— Begin RECORDS SUPPLIED —
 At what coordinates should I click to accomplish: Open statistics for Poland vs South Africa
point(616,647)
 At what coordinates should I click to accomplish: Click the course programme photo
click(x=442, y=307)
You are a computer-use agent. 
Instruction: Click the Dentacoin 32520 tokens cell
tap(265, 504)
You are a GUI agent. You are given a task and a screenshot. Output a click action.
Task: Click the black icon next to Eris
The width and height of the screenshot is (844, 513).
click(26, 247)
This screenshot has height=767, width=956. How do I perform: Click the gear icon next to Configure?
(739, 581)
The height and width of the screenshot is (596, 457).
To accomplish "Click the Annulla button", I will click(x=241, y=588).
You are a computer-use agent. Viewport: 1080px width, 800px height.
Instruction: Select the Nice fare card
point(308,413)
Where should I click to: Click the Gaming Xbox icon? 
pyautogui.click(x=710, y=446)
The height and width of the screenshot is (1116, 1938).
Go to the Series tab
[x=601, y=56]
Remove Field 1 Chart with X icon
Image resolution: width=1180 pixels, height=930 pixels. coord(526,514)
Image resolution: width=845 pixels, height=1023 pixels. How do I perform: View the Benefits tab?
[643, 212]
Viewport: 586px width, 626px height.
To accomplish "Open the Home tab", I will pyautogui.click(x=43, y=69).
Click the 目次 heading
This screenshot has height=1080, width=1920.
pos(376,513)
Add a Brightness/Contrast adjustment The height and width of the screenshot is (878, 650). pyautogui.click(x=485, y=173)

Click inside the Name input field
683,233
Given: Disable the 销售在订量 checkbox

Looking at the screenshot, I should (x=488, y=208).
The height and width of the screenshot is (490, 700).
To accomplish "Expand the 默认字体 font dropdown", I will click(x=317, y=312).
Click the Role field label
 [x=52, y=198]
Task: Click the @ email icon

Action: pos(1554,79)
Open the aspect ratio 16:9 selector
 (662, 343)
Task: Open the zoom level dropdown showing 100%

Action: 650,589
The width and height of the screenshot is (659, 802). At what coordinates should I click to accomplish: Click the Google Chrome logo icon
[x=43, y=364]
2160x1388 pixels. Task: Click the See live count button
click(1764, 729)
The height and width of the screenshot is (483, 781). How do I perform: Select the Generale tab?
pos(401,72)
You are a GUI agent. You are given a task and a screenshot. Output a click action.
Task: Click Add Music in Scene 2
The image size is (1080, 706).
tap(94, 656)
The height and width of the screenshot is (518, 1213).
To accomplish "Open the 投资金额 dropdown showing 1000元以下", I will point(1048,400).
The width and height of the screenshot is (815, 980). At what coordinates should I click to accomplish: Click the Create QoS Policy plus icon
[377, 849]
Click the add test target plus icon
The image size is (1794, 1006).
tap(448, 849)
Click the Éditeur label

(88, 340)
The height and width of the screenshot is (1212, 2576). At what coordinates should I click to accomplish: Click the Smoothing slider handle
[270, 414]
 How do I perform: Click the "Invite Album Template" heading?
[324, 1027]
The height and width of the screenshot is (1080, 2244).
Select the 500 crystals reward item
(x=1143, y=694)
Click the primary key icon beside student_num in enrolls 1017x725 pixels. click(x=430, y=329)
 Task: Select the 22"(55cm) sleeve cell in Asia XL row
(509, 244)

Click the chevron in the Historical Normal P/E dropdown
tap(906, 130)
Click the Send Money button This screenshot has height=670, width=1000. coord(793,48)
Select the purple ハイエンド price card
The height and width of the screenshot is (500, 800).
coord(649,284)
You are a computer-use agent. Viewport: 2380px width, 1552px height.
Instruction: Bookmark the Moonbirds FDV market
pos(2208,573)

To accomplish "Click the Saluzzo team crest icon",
— End RECORDS SUPPLIED —
• TASK DETAILS: Please update the items above, replacing every occurrence of "computer-use agent" with "desktop automation agent" and keeping everything else the same.

• EXPECTED OUTPUT:
 At what coordinates should I click to accomplish: Open statistics for Poland vs South Africa
point(616,647)
 At what coordinates should I click to accomplish: Click the course programme photo
click(x=442, y=307)
You are a desktop automation agent. 
Instruction: Click the Dentacoin 32520 tokens cell
tap(265, 504)
You are a GUI agent. You are given a task and a screenshot. Output a click action.
Task: Click the black icon next to Eris
The width and height of the screenshot is (844, 513).
click(26, 247)
This screenshot has height=767, width=956. How do I perform: Click the gear icon next to Configure?
(739, 581)
The height and width of the screenshot is (596, 457).
To accomplish "Click the Annulla button", I will click(x=241, y=588).
You are a desktop automation agent. Viewport: 1080px width, 800px height.
Instruction: Select the Nice fare card
point(308,413)
Where should I click to: Click the Gaming Xbox icon? 
pyautogui.click(x=710, y=446)
The height and width of the screenshot is (1116, 1938).
Go to the Series tab
[x=601, y=56]
Remove Field 1 Chart with X icon
Image resolution: width=1180 pixels, height=930 pixels. coord(526,514)
Image resolution: width=845 pixels, height=1023 pixels. How do I perform: View the Benefits tab?
[643, 212]
Viewport: 586px width, 626px height.
To accomplish "Open the Home tab", I will pyautogui.click(x=43, y=69).
Click the 目次 heading
This screenshot has height=1080, width=1920.
pos(376,513)
Add a Brightness/Contrast adjustment The height and width of the screenshot is (878, 650). pyautogui.click(x=485, y=173)

Click inside the Name input field
683,233
Given: Disable the 销售在订量 checkbox

Looking at the screenshot, I should (x=488, y=208).
The height and width of the screenshot is (490, 700).
To accomplish "Expand the 默认字体 font dropdown", I will click(x=317, y=312).
Click the Role field label
 [x=52, y=198]
Task: Click the @ email icon

Action: pos(1554,79)
Open the aspect ratio 16:9 selector
 (662, 343)
Task: Open the zoom level dropdown showing 100%

Action: 650,589
The width and height of the screenshot is (659, 802). At what coordinates should I click to accomplish: Click the Google Chrome logo icon
[x=43, y=364]
2160x1388 pixels. Task: Click the See live count button
click(1764, 729)
The height and width of the screenshot is (483, 781). How do I perform: Select the Generale tab?
pos(401,72)
You are a GUI agent. You are given a task and a screenshot. Output a click action.
Task: Click Add Music in Scene 2
The image size is (1080, 706).
tap(94, 656)
The height and width of the screenshot is (518, 1213).
To accomplish "Open the 投资金额 dropdown showing 1000元以下", I will point(1048,400).
The width and height of the screenshot is (815, 980). At what coordinates should I click to accomplish: Click the Create QoS Policy plus icon
[377, 849]
Click the add test target plus icon
The image size is (1794, 1006).
tap(448, 849)
Click the Éditeur label

(88, 340)
The height and width of the screenshot is (1212, 2576). At what coordinates should I click to accomplish: Click the Smoothing slider handle
[270, 414]
 How do I perform: Click the "Invite Album Template" heading?
[324, 1027]
The height and width of the screenshot is (1080, 2244).
Select the 500 crystals reward item
(x=1143, y=694)
Click the primary key icon beside student_num in enrolls 1017x725 pixels. click(x=430, y=329)
 Task: Select the 22"(55cm) sleeve cell in Asia XL row
(509, 244)

Click the chevron in the Historical Normal P/E dropdown
tap(906, 130)
Click the Send Money button This screenshot has height=670, width=1000. coord(793,48)
Select the purple ハイエンド price card
The height and width of the screenshot is (500, 800).
coord(649,284)
You are a desktop automation agent. Viewport: 2380px width, 1552px height.
Instruction: Bookmark the Moonbirds FDV market
pos(2208,573)

To accomplish "Click the Saluzzo team crest icon",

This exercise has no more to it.